» **LISTED RECORDS**:
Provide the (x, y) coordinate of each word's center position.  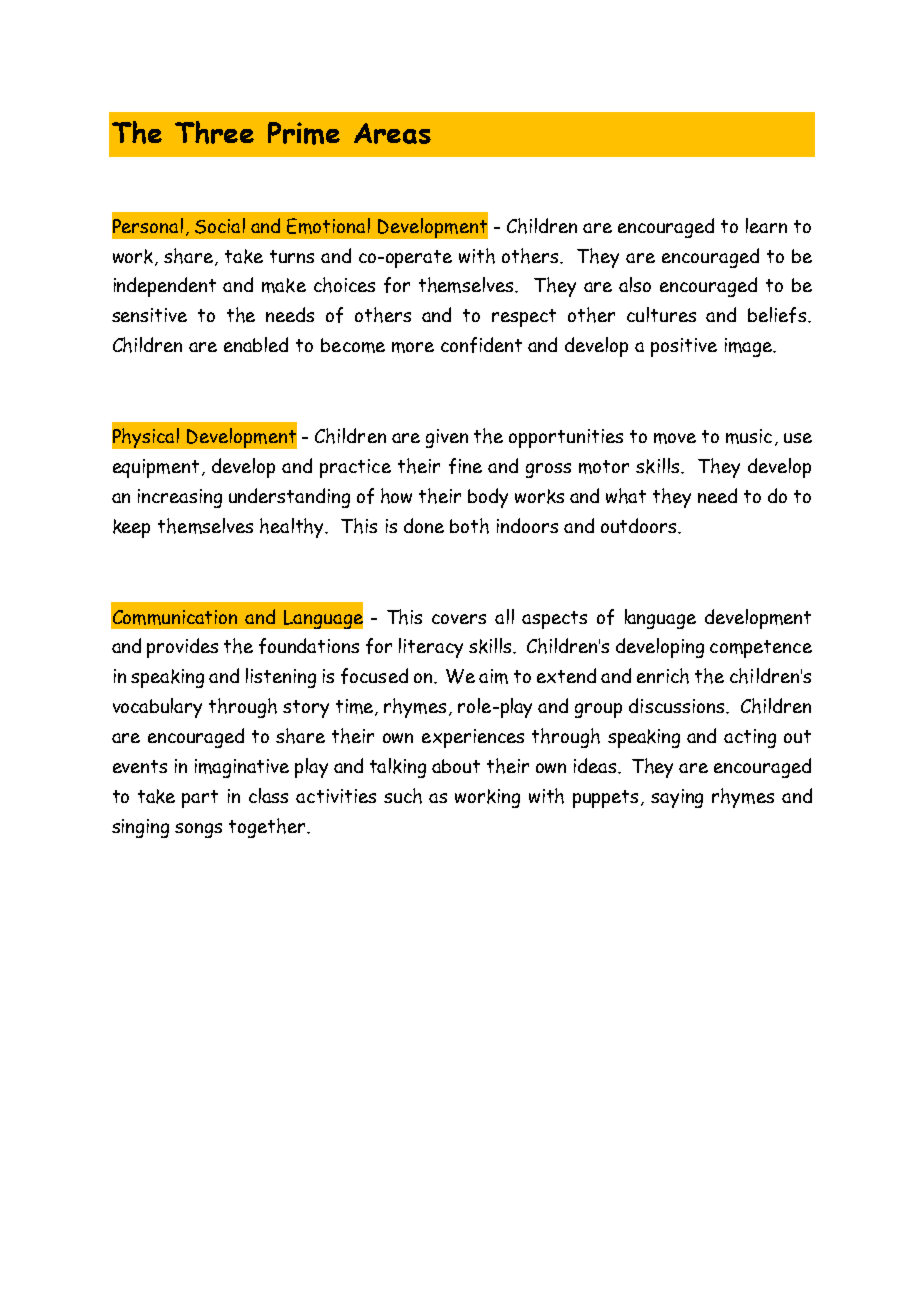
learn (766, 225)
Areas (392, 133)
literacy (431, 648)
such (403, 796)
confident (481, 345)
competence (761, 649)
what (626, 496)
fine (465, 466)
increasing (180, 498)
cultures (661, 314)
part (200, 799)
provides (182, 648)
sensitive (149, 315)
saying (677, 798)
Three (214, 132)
==
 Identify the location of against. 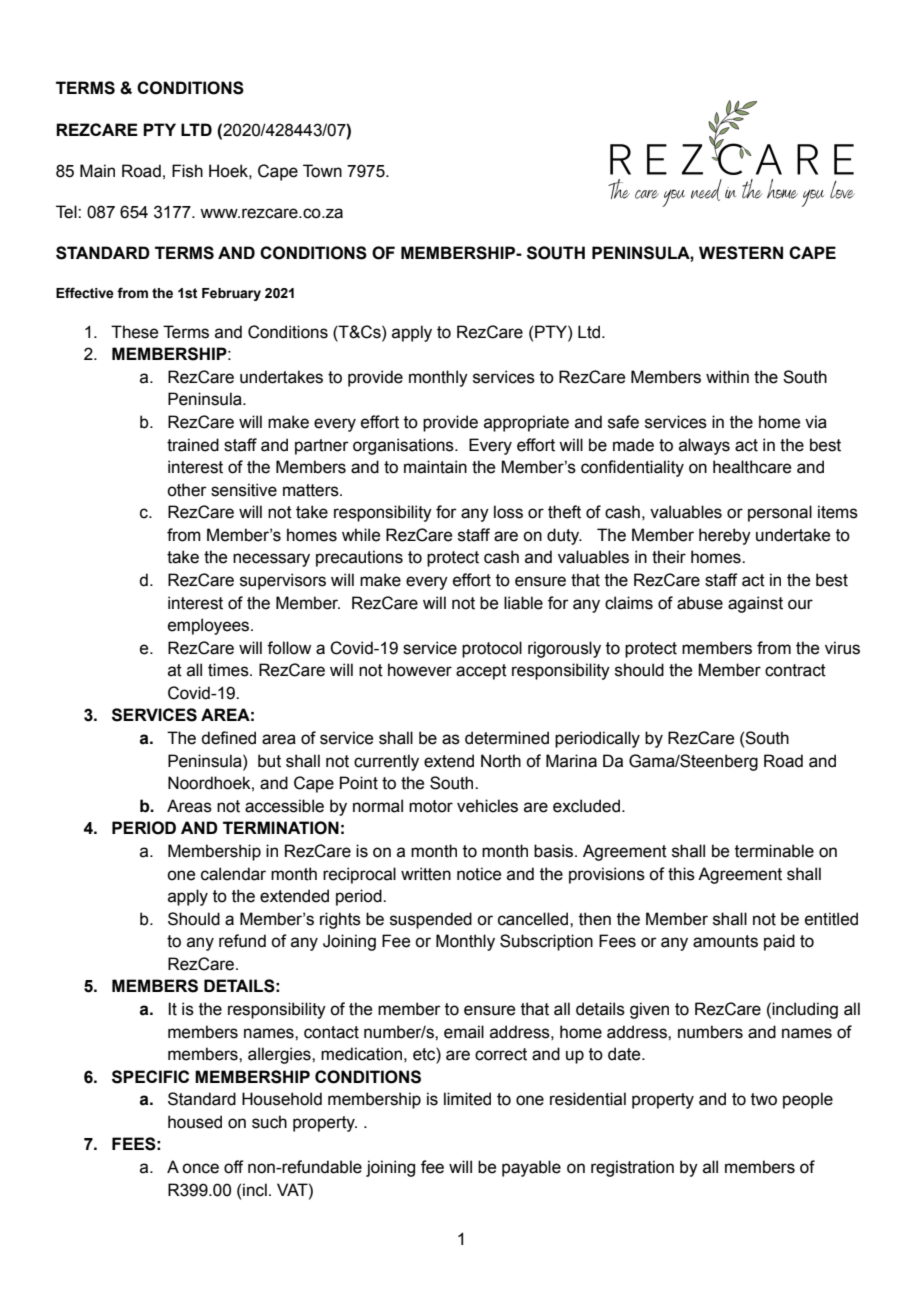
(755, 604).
==
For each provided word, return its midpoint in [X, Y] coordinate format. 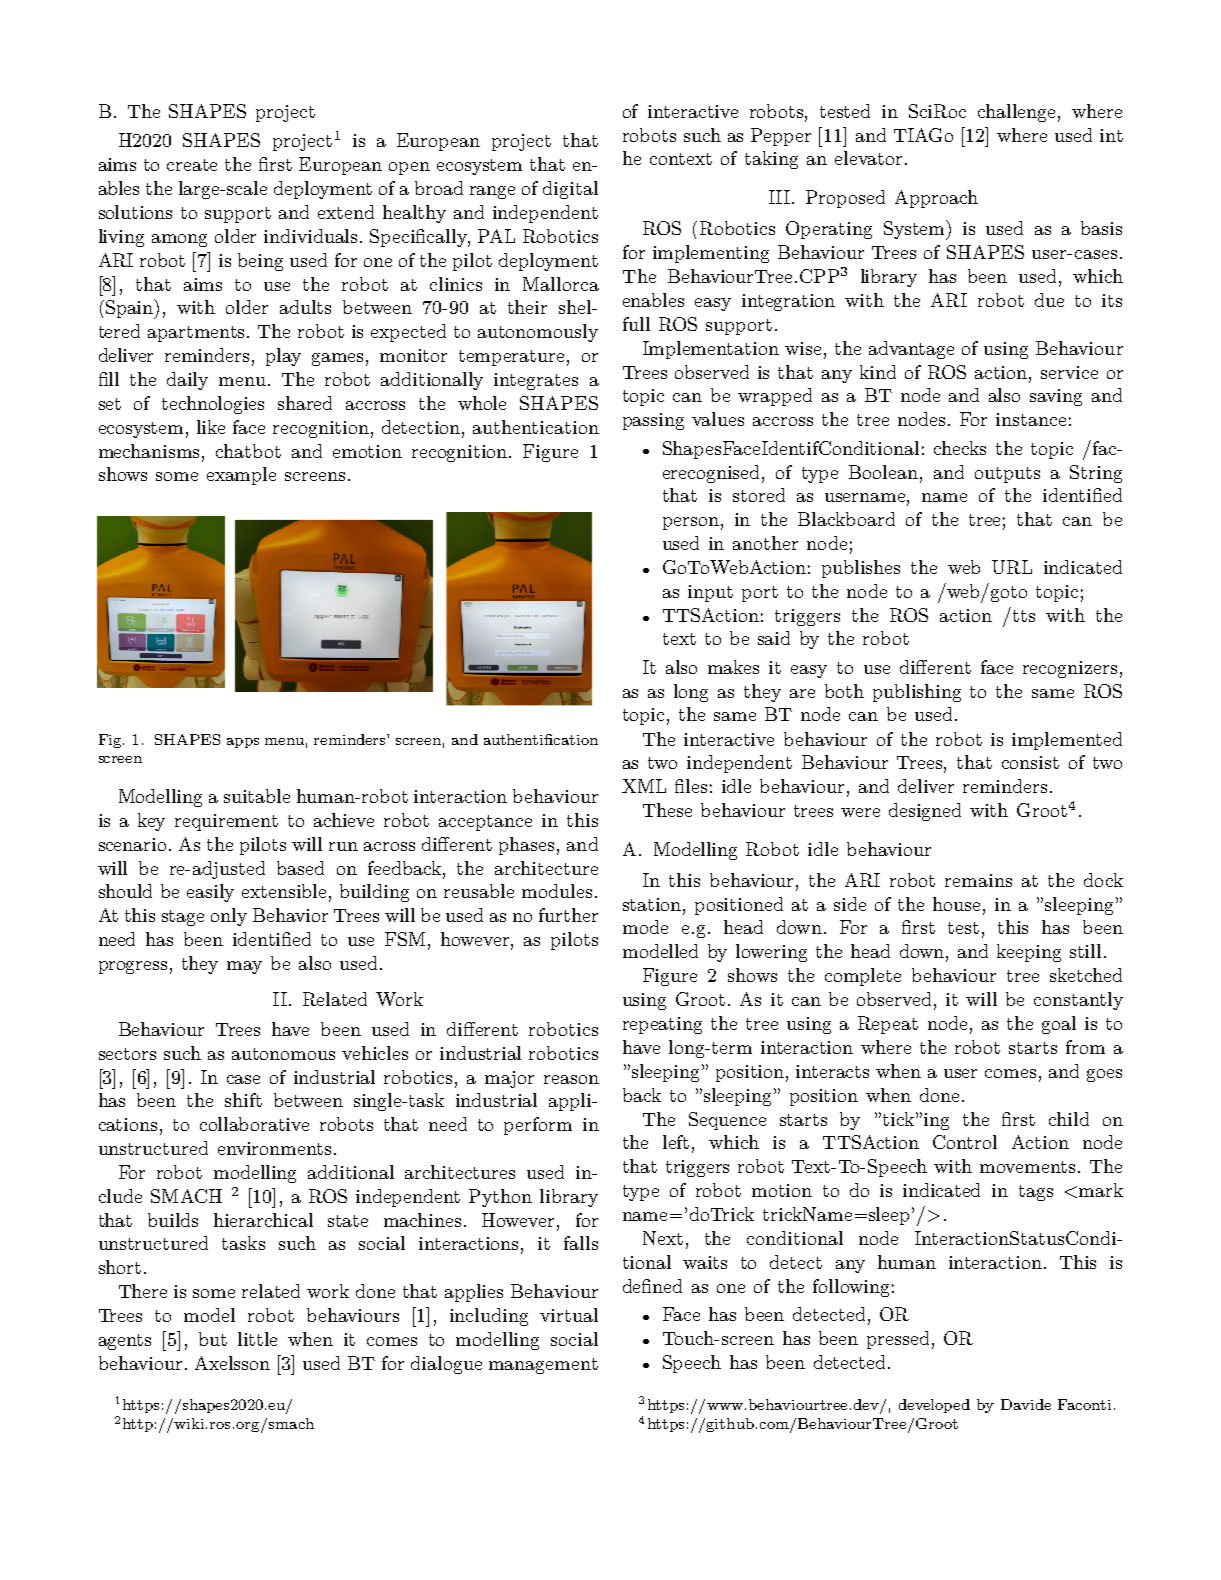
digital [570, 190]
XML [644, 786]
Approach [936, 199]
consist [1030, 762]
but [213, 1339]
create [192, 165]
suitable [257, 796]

» **EXERCISE TASK**:
Copy out the data lines starting at the one containing "such (403, 796)" and ending at the one containing "Three (214, 132)", keeping every character unchanged.

» **WRITTEN ANSWER**:
such (403, 796)
confident (481, 345)
competence (761, 649)
what (626, 496)
fine (465, 466)
increasing (180, 498)
cultures (661, 314)
part (200, 799)
provides (182, 648)
sensitive (149, 315)
saying (677, 798)
Three (214, 132)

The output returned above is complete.